Please refer to gBS->SetWatchDogTimer() in the UEFI spec for more details.

Limitations

UEFI crashdumps are not supported by Crashscope and other ramdump analysis tools used for loading/debugging HLOS crashdumps.

However, Crashscope may still be useful in analyzing dumps that are taken as a result of secure world TZ. In such cases, the non-secure world context must be restored through the state of the system backed up in the secure world.

Standalone stack frame decoding from UART Logs

Now UEFI UART logs will print a stack frame on some exceptions. If matching build object output folder is available then a provided script can be run to decode the addresses output into matching function names.

To successfully decode the stack frame, the UART Log file provided should have UEFI’s first log line “UEFI Start”, (not necessarily as first line), all the driver loading logs with addresses not intermingled with any other logs and finally the stack frame output. Just full capture of the log output is good enough, it doesn’t need to be filtered to remove unnecessary parts. It should be noted that there has to be just one boot session log. Script would consider only the first set of the drivers loaded and the first encountered stack frame. If logs from multiple sessions are in the logs, behavior is undefined.

Dependency:

- Script needs the *.map.txt files which are generated as part of standard UEFI build

- Above mentioned map files should be present under the folder named "Build" from where the script is run
  these could be in any deep folder underneath

Script:

QcomPkg/Tools/stack_trace.py <uefi log output file path>

This script can be run from build root (boot_images) or from a folder where all the *.map.txt files have been copied to Build folder.

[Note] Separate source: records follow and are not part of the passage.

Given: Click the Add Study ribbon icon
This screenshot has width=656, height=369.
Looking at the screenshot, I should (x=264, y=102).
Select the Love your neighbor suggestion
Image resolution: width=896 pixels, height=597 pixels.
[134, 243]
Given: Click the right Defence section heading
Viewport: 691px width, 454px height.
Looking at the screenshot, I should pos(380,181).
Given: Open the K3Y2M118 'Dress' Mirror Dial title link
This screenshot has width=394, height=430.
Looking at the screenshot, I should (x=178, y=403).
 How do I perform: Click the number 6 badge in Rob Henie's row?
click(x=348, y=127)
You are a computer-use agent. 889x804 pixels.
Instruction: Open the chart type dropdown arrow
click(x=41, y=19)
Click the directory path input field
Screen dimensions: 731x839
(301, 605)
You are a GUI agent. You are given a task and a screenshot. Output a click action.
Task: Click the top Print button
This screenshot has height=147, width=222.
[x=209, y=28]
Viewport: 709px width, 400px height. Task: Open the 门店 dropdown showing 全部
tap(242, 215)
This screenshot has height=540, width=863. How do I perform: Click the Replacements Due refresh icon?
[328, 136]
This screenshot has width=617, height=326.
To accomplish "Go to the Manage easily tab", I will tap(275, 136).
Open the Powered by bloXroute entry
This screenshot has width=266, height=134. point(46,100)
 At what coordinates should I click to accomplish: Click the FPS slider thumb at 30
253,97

This script works best in Linux platform and has been limited tested on windows.

If processing of the logs and maps went through correctly, the script should output the stack frame as function names with the module to which it belongs to.

Exceptions because of MMU translation faults

Any data abort or instruction abort that happens will also prints some MMU decoding of the page tables involved that caused the translation failure. These portions of Uart logs also help to triage the problem.